Holmes quotes C.E. Montague whose war memoir was tellingly titled Disenchantment, but the power of the quoted words is not in that disaffection but rather in that agnosticism that is a necessary shield for all but the most gifted/afflicted:

But the war had to be won: that was flat. It was like putting out houses on fire, or not letting children be killed; it did not even need to be proved; that we had got to win was now the one quite certain thing left in a world of shaken certainties. 

A Warm Little Hand - Love And Letting Go

Last Saturday at the Fitzrovia Chapel (beautiful) Helen Frances Eileen Roberts (better known to you as Daughter Number One/DN1) was married to Christopher William Larkin. It was an altogether splendid occasion - she, of course, looked beautiful; he, of course, looked proud as punch. God bless them.


It was a celebration to reaffirm your faith in the younger generation. Helen, Chris and their friends partied joyously but properly. The weather was kind, the venues (the aforementioned Chapel and, afterwards, The Coin Laundry) excellent, and all of this suffused with that mightiest of human emotions - love. 

Big Fat Proud Father Pig made a speech at the reception. Alongside the eulogy at my father's funeral, this rated as the public oration about which I was most nervous. It went well. I took as my Proustian trigger the cherished memory of DN1's warm little hand in mine: when she first came to the hospital to meet DN2; at her first visit to the cinema (the Regal in Wadebridge to see The Jungle Book); as we skimmed stones over a frozen tarn. Now that hand is released and entrusted to Chris. God bless them.

Please Pander To My Vanity

If you type 'Shakespeare and Bagehot' into Google, the top result will take you to my doctoral thesis, now deposited in the open access area of the BCU Library. If that sounds like too much work, don't worry, here is the link https://www.open-access.bcu.ac.uk/15794/

Thank you and goodnight.

Monday 9 September 2024

Epic As An Adjective And Other Exercises In Writing

A weekend of sunshine on the island as the Pig enjoyed a brief break at Plas Piggy. Now as you know, the Pig is well down with the kids and he therefore wants to describe the weekend as epic.
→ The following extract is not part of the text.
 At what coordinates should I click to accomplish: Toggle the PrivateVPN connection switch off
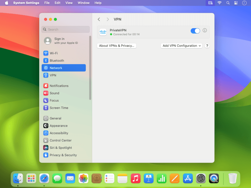point(195,31)
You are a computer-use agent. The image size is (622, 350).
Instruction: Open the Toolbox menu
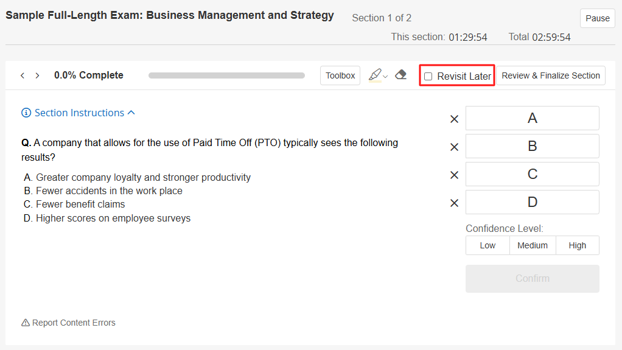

Those of you who have been paying attention for the decade and a half that the Pig has been writing this guff, will know that another adjective is also pretty important - 'precious', as in the Precious Jag, the Precious Petrol Mower, and the Precious Bike. Well here's another entry to the Piggy Hall of Fame - the Precious Drain Rods. These got an ultimately epic outing on Friday evening. The enjoyment of using rods is in direct proportion to the scale of the blockage under attack. Unless you have done it, you cannot comprehend the adrenaline rush that comes at the point of rodded release of a major shitberg - though prose of the same quality as what this sentence is, gives you a pretty good idea. The Pig even made a trip to Screwfix in Llangefni to add a new tool to his set of Precious Rods. Behold the Bailey drop scraper.

 

Pretty exciting I'm sure you'd agree. But there was more and here you will see how clever the Pig is being with his vocabulary - because as he enjoyed an epic high tea of tinned hot dogs in appropriate finger rolls, he watched a film that can accurately be described as an epic - you see that's a noun! The film in question is not epic in its artistic attainment but is epic in scale and ambition. Nicholas and Alexandra may be a tad plodding at points but as a dramatic primer on the retreat of Mother Russia from the divine right of kings it seves very well. 68/100. 


And on the way home the Pig listened to Steely Dan. Epic.